The constant pressure to win forced Rai to the brink of quitting many times. Rai, who won multiple Junior National Championships, only fully committed to badminton under pressure from his father after being cut from his high school basketball team. From there, Rai was selected to train at the Olympic Training Center in Colorado Springs, where he met Bach and set Olympic qualification as his goal.
“When you win, it’s a good feeling, but when you help someone else win, it’s the greatest feeling in the world.”
— Raju Rai, Olympian
Just two years before the 2008 Olympics, when Rai was ranked 37th in the world, tragedy struck. Rai had been experiencing tendonitis but relied on quick fixes instead of proper rehabilitation. While training abroad in Germany, overuse during his intense training sessions would put his career in jeopardy.
“It was one movement to the net for a kill shot and it just snapped,” Rai says. “Oh, I knew something was very wrong.”
The tear in his cartilage caused Rai to lose all his sponsors and nearly all hope of qualifying for the Olympics.
“I’ve been training my whole life for this moment and now it’s being taken away from me,” Rai remembers thinking. “I came so far, and I didn’t want to give up on it.”
Rai managed to qualify for the Olympics but had to fund all travel and tournament expenses himself. Upon arriving in Beijing, Rai felt a rush of relief and pride.
“You see all these people behind you,” Rai says. “You see your country, you see all your fellow Olympians … You just feel proud to represent something that’s bigger than yourself.”
After Beijing, Rai turned to coaching. As a player, Rai was constantly under pressure to produce results. As a coach, Rai saw the sport from a different perspective and loved it more as a result.
“When you win it’s a good feeling, but when you help someone else win — on man, that’s the greatest feeling in the world,” Rai says. “You helped them get there, you believed in them and then you helped build their self-confidence. It’s just a different level of joy.”
Synergy Badminton Academy, first founded by Lee in 2012, was intended to serve as an outlet to both casual and competitive players.
“My vision when I founded Synergy really was multifold,” Lee says. “One is to train elite athletes. Two is to bring awareness to the masses for badminton and of course provide a nice place for the community to play.”
In order to promote badminton, Synergy hosts free high school clinics, adult classes and opens their courts in the evenings for people to play with their friends.
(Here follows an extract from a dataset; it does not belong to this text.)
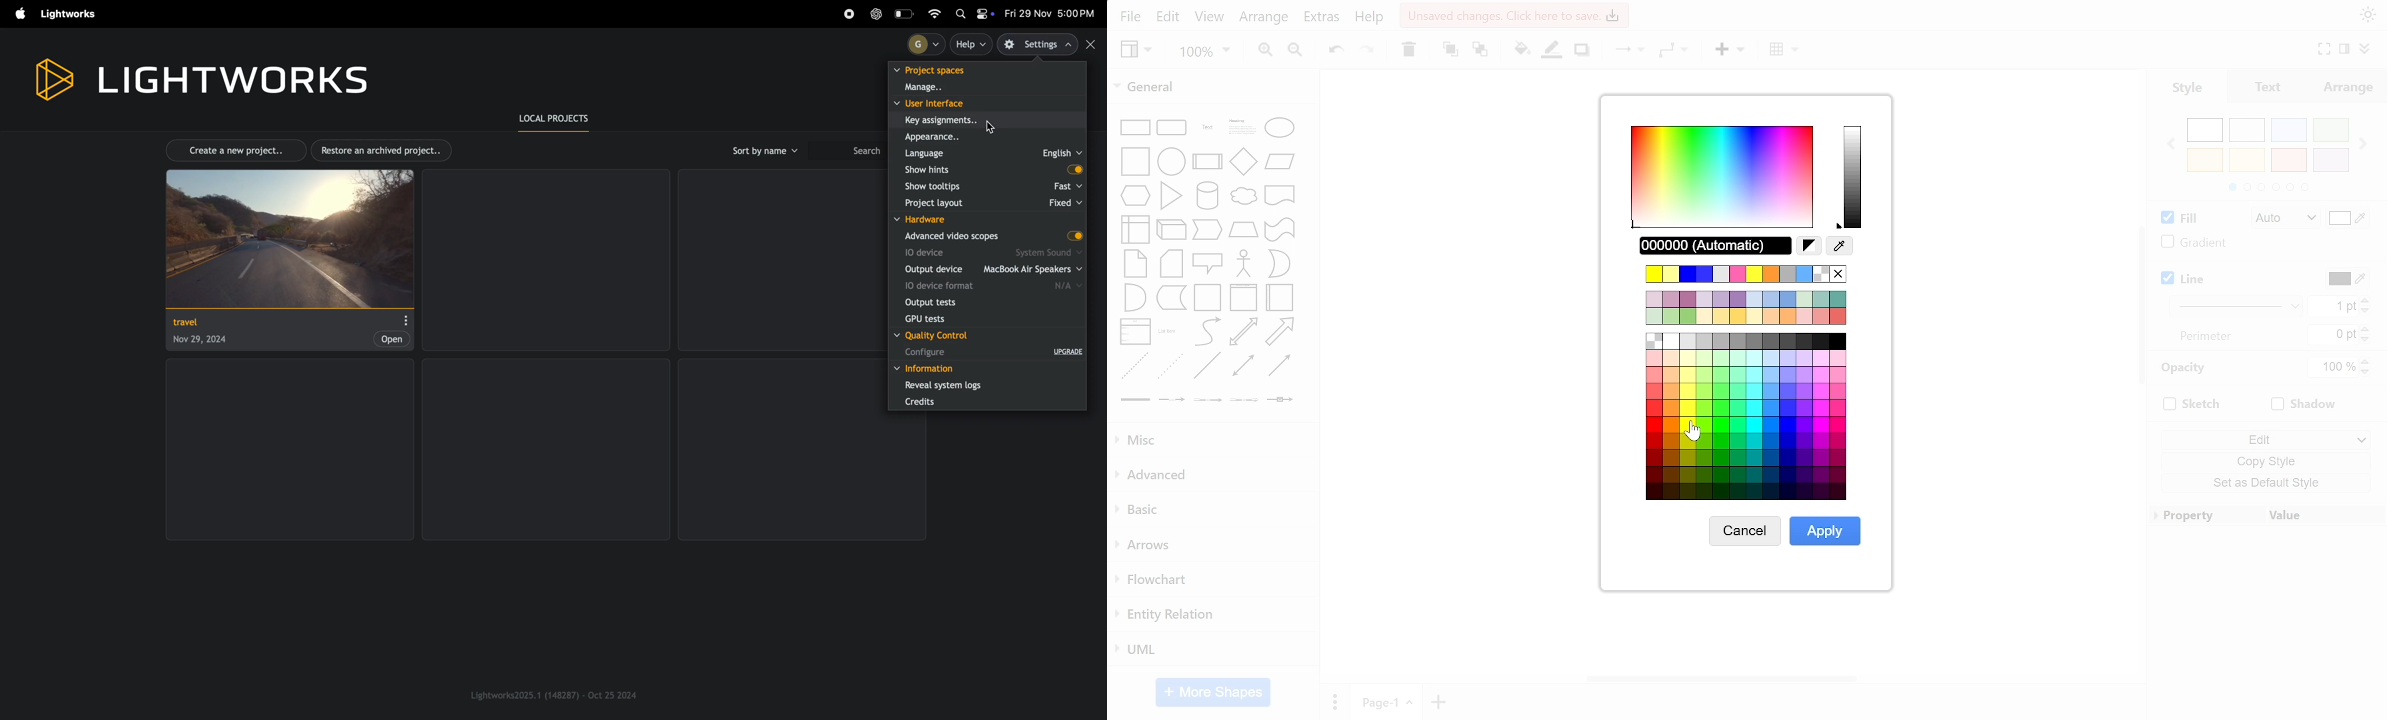 This screenshot has height=728, width=2408. I want to click on toggle, so click(1075, 235).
On the competitive front, Synergy aspires to take U.S. badminton to new heights globally. With the international experience of Lee, Bach and Rai, the club aims to produce America’s first Olympic gold medal in badminton.
Synergy player and 2024 Olympic hopeful Bo Zhao says that the combination of the past success of Synergy’s coaches and the professional training they provide has opened the door for talented players to pursue a competitive career in badminton.
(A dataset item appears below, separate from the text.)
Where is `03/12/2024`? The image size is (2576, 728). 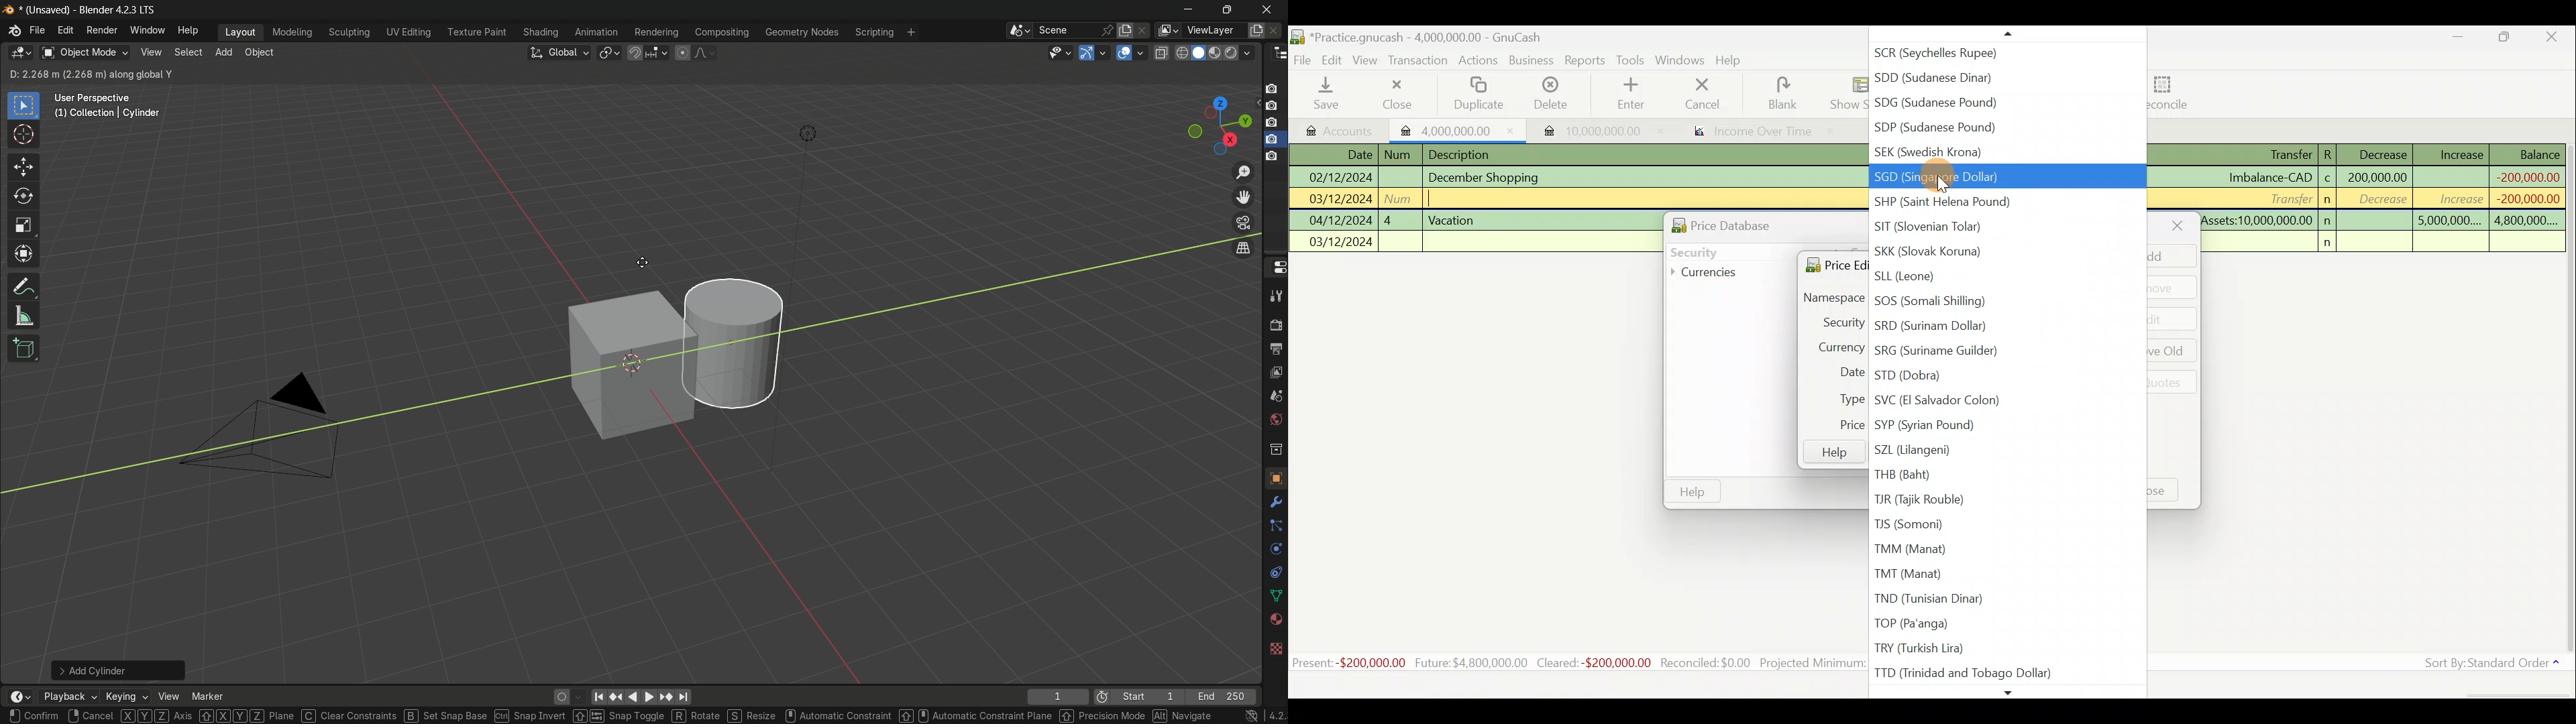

They’re building this culture where top players feel that there is a path for them,” Zhao says. “They can feel like this is the bridge that will help us get to that level … We’re training like professionals.”
While players like Bach are certainly trailblazers in the sport Synergy hopes to achieve more than just replicating past success. Winning a medal at the Olympics, something Lee, Bach and Rai fell short of, would be a major breakthrough in American badminton.
“You can be a champion as long as you have the right mentality,” Bach says. “I don’t tell them to be Howard, I tell them to be better than Howard.”